(Rows from a dataset)
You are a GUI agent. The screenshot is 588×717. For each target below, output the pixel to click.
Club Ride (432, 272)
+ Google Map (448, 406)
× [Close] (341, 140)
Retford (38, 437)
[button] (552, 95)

* **TASK OBJECTIVE**: Copy out the lines above word for word.

* **THE COMPLETED TASK**:
You are a GUI agent. The screenshot is 588×717. For each target below, output the pixel to click.
Club Ride (432, 272)
+ Google Map (448, 406)
× [Close] (341, 140)
Retford (38, 437)
[button] (552, 95)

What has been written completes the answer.